**Section de texte:**
○ ○ ○ ○ ○ ○ ○
31. Le fini et l’infini seraient-ils réellement conciliables dans la finitude sans bord ? Il y a vraiment des cas où la dialectique fournit des réponses de Normand.
32. On a bien du mal à se taire si quelque prudence innée ne vient pas au secours d’une discrétion forcée.
33. La sagesse possible est notre meilleure négociation avec la folie.
34. Quand on considère les trois étapes marquantes de l’économie, on enregistre une dialectique inversée. Le libéralisme bourgeois a été l’antithèse de l’étatisme moderne : celui-ci a nationalisé les entreprises privées ; il ne s’est pas donné la peine de les fonder, car leur propriété a subi un transfert. La synthèse des deux conceptions nous oblige à remonter au colbertisme, créateur de sociétés royales, disons « publiques » ; il associait le dynamisme et la maîtrise du capital. La marche de l’histoire a délaissé le modèle.
35. L’absence de classe moyenne ne condamne-t-elle pas un pays à manquer de sagesse ?
36. Il est aussi malsain de devoir s’engager dans la voie des restrictions que de compter sur des recettes très hypothétiques. Que le jeu social obéisse à des règles plus sévères, mais reste attractif.
37. Le sacrifice des investissements matériels aux ressources humaines tend vers la philanthropie ; l’immolation des secondes sur l’autel des premiers dépeuple le monde des consommateurs. Le gestionnaire fera bien d’avoir une posture funambulesque.
38. L’individualisme est borné ; la solidarité, infinie. Le point d’équilibre consisterait à marier deux abus, le premier niant la société et le second, la responsabilité.
39. Le désintéressement personnel ne garantit pas l’intérêt que l’esprit peut prendre dans l’exercice d’une charge, et la corruption, si décriée, n’est pas incompatible avec l’habileté politique, bien qu’elle n’en soit nullement la marque.
40. Une autorité ne saurait être assez odieuse pour ne pas réparer quelques injustices.
41. L’aplomb des uns ne tenant qu’à la timidité des autres, il est toujours opportun de s’employer au rééquilibrage des rapports sociaux.
42. Les adultes qui folichonnent avec des bambins, les surpassent souvent en enfantillage.
○ ○ ○ ○ ○ ○ ○
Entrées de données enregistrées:
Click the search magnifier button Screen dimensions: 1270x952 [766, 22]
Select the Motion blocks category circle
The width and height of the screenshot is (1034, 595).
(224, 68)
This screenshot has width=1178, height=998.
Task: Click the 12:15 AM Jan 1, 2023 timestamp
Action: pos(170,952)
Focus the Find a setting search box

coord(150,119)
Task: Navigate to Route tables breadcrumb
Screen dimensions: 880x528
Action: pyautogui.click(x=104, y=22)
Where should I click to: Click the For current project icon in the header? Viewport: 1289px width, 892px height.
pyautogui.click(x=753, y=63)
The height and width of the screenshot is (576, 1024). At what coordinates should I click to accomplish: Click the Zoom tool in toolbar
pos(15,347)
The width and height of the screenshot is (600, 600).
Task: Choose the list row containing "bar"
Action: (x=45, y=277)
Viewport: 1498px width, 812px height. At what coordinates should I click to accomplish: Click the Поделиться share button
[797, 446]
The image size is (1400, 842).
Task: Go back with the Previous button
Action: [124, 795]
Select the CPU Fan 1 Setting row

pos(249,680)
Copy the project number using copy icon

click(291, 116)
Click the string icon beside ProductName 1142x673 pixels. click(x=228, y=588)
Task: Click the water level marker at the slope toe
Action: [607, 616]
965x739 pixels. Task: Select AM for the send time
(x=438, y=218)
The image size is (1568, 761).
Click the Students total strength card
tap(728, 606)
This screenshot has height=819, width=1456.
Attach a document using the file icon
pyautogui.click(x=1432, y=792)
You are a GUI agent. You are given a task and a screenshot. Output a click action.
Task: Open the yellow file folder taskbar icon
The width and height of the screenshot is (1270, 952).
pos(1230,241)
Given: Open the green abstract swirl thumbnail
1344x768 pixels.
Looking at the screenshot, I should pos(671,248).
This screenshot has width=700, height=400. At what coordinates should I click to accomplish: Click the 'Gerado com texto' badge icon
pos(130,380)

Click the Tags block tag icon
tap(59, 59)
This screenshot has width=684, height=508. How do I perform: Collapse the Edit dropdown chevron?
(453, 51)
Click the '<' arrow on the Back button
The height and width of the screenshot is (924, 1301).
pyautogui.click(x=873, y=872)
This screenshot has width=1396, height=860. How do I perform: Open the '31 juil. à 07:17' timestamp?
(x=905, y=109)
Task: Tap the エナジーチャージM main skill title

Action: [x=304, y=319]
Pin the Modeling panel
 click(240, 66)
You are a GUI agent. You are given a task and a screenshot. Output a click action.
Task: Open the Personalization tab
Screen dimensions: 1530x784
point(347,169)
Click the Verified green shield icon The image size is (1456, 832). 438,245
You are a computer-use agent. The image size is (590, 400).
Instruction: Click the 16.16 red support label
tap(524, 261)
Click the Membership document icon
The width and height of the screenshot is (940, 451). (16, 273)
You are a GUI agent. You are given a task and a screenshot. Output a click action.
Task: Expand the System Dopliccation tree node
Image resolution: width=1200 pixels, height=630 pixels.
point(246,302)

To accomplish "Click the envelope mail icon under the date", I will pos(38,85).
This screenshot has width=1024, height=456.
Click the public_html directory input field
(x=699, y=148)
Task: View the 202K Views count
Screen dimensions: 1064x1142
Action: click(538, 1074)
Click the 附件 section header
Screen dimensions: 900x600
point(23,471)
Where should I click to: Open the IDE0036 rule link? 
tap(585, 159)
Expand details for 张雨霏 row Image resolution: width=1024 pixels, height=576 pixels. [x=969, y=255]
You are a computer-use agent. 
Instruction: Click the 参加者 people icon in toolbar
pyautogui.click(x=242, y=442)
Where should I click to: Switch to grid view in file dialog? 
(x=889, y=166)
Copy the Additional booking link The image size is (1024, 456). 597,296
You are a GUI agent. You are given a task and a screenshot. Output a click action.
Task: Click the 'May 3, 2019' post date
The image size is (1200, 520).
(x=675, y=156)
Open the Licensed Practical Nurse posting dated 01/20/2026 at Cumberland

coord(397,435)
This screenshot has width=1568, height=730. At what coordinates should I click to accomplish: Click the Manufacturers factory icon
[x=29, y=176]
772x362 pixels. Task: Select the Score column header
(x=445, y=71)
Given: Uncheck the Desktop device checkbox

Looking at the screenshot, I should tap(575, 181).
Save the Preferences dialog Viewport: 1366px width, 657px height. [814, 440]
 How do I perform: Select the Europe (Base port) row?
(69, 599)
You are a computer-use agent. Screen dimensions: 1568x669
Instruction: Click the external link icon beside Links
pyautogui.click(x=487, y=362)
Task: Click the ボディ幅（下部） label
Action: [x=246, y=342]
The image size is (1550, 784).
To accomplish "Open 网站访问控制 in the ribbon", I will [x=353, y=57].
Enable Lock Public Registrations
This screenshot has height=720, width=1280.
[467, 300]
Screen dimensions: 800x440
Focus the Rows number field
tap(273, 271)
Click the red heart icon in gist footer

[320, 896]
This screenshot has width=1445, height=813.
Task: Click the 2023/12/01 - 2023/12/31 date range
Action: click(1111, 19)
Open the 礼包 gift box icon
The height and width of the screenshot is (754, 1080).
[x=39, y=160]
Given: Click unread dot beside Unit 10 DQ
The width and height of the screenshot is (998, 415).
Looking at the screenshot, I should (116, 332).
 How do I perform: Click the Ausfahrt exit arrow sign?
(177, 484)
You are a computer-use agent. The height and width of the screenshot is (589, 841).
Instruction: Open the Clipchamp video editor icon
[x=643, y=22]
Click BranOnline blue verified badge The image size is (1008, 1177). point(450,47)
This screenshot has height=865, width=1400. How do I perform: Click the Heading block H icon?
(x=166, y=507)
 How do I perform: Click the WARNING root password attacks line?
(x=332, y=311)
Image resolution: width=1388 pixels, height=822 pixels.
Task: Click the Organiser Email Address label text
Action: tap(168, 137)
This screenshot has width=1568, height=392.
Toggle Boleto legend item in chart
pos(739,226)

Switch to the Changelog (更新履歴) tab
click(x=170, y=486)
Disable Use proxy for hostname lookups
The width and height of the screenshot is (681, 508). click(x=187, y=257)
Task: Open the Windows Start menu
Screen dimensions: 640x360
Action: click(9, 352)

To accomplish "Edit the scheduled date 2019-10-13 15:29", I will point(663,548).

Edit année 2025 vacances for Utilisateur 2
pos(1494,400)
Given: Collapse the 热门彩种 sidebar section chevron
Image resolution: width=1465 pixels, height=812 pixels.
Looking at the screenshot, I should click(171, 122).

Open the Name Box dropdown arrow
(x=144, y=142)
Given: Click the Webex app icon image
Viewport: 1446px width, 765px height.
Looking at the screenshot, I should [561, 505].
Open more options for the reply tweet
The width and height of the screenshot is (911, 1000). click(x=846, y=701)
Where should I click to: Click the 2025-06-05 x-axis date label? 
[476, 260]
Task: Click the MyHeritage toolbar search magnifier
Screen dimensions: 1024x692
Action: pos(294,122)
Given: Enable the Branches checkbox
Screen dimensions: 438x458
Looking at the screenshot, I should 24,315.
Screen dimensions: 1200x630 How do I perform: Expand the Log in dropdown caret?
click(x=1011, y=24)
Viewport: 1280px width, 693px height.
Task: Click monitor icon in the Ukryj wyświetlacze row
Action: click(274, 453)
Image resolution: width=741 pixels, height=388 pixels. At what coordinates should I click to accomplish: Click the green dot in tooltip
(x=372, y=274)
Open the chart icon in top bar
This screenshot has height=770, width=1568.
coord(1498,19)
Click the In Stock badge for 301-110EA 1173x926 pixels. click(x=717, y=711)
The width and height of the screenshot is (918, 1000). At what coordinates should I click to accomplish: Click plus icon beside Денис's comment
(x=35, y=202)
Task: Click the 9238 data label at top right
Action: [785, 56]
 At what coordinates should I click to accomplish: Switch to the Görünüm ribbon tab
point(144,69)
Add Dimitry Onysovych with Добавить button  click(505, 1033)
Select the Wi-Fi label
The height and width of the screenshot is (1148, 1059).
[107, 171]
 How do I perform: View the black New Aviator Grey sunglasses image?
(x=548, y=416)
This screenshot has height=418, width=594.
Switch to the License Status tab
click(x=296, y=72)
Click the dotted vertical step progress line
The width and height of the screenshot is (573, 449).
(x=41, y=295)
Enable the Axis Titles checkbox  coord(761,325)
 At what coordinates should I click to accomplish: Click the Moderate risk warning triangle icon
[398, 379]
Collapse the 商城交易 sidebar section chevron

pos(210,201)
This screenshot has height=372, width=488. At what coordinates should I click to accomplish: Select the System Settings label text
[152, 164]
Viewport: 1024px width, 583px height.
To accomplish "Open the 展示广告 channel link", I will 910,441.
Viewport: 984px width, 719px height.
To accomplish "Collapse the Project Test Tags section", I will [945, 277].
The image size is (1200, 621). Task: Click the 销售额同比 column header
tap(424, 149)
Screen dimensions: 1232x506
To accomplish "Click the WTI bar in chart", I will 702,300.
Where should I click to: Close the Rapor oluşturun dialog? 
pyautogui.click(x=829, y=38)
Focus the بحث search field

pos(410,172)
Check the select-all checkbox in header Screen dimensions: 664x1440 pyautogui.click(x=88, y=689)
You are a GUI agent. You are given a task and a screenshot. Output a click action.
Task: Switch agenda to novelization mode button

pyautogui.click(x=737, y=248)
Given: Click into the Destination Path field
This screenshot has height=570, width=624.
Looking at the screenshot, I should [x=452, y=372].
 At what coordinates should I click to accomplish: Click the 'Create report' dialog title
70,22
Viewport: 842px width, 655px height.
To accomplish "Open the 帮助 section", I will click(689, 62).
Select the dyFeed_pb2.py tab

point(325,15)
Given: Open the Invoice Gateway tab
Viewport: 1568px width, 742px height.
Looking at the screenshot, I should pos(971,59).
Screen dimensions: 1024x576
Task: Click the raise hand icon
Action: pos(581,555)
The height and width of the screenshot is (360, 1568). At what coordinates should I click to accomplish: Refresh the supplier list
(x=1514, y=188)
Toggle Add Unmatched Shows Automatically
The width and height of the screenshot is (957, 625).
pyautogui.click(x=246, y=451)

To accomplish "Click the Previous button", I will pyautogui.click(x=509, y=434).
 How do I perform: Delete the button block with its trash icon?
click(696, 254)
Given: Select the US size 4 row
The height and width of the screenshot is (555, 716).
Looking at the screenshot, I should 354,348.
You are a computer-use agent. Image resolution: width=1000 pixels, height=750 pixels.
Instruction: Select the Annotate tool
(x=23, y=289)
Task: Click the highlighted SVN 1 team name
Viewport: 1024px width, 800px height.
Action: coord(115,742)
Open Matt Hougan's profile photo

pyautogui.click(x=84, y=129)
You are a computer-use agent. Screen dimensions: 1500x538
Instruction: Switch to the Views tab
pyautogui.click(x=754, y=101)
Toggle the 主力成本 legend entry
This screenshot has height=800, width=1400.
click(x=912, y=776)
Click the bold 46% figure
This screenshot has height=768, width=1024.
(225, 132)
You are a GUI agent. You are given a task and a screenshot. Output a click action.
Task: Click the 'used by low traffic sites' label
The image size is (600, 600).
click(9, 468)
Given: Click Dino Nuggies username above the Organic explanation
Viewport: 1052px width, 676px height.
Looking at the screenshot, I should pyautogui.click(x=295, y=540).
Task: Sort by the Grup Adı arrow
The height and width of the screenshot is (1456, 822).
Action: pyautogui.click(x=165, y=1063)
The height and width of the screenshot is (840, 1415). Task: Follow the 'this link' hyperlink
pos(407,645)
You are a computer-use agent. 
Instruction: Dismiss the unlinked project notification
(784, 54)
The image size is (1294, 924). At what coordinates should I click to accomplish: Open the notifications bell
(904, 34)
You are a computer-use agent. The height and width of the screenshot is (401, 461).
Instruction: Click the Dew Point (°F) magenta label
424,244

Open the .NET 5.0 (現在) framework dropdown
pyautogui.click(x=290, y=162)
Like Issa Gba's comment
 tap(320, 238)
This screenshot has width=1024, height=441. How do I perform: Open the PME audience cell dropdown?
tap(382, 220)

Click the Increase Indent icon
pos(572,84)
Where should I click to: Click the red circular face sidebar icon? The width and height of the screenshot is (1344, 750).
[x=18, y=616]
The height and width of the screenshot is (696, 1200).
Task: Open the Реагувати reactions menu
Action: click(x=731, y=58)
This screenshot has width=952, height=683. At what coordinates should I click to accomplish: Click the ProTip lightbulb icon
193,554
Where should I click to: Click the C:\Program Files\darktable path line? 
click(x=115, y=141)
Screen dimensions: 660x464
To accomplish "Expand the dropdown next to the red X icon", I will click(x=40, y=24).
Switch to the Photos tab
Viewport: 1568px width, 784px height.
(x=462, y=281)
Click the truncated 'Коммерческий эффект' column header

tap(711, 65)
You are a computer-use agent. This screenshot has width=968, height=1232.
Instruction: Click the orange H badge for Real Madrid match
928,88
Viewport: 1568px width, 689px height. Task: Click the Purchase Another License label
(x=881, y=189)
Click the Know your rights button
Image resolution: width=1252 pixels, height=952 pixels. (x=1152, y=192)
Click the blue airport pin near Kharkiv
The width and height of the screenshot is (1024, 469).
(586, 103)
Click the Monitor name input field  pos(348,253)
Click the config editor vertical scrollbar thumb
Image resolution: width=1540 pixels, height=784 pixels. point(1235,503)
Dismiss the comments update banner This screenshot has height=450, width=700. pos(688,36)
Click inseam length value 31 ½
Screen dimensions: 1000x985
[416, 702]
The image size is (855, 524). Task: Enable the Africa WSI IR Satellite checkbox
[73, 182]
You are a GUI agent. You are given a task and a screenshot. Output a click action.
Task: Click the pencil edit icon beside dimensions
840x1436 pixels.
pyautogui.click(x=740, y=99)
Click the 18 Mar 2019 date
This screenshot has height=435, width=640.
○ ○ ○ ○ ○ ○ ○
**Tâches à réaliser:**
**1.** Répondez à ces questions sur les aphorismes :
(a) D'après l'aphorisme 34, quelle conception économique a créé des sociétés royales ?
(b) Dans l'aphorisme 38, quel adjectif s'applique à la solidarité ?
(c) Selon l'aphorisme 37, quelle posture le gestionnaire fera-t-il bien d'avoir ?
**2.** Reprenez les aphorismes à la suite du numéro 42, dans le même style.

**Résultats attendus:**
**1.**
(a) Le colbertisme.
(b) Infinie.
(c) Une posture funambulesque.

**2.**
On dirait même que la maturité précoce des enfants d’aujourd’hui vient équilibrer l’incurable naïveté de la génération précédente.
43. Les programmes scolaires hésitent toujours entre les œuvres complètes et les extraits divers, entre les modèles formateurs et le bagage culturel. On voudrait la familiarité des uns et l’ubiquité des autres.
44. Face à un public hétérogène, une pédagogie sensée ne regarde pas le succès de tous comme une obligation, mais comme une justification le progrès de chacun.
45. A force d’affadir deux identités, la cuisine de l’alliance les assaisonne trop peu : le sel de la poivrade assoiffe et l’huile de la vinaigrette écœure.
Ou bien l’éclectisme politique, choisissant à droite et à gauche des propositions aussi catégoriques que le libéralisme économique et la liberté des mœurs, n’élabore pas la tiède synthèse du centrisme, mais une combinaison de violences dont les plus impactantes sur la vie nationale ont bientôt détourné les partisans de l’autre bord.
46. L’autocratie usurpe la volonté collective et la démocratie s’expose aux dissensions. De telle sorte que l’Orient et l’Occident, quoique également contrastés, restent aussi incompatibles que l’ordre du premier sous l’apparence du désordre et le désordre du second sous le sceau de l’ordre.
47. Ambitieuse ou pratique, exigeante ou circonstancielle, la sagesse compose de deux manières : par la synthèse des contraires ou par leur alternance. Elle replie le temps ou le laisse courir. Comment dire qu’un choix remplace l’autre s’il ne le rejette pas expressément ?
Le Ténébreux d’ « El Desdichado », se plaignant d’être délaissé à la fois par les feux stellaire et solaire, par la magie nocturne et par la grâce diurne, se rappelle avoir été « consolé » par une expérience alliant sur la treille deux végétaux symboliques : l’énergie du pampre, source d’une ivresse forcée, et celle de la rose mystique du salut chrétien. Complétant ce souvenir sans en garder l’harmonie idéale, le poète se demande auquel des contraires il s’identifie vraiment : aux amants d’une Sirène ou d’une Fée, ou à ceux d’une Reine ou d’une Sainte. Il ne saurait trancher : tantôt il a rêvé dans la grotte de la sensualité, tantôt il a pénétré dans la demeure des âmes ; de sorte qu’il s’est livré tout à tour aux deux inspirations, — le génie d’Orphée assurant leur lien.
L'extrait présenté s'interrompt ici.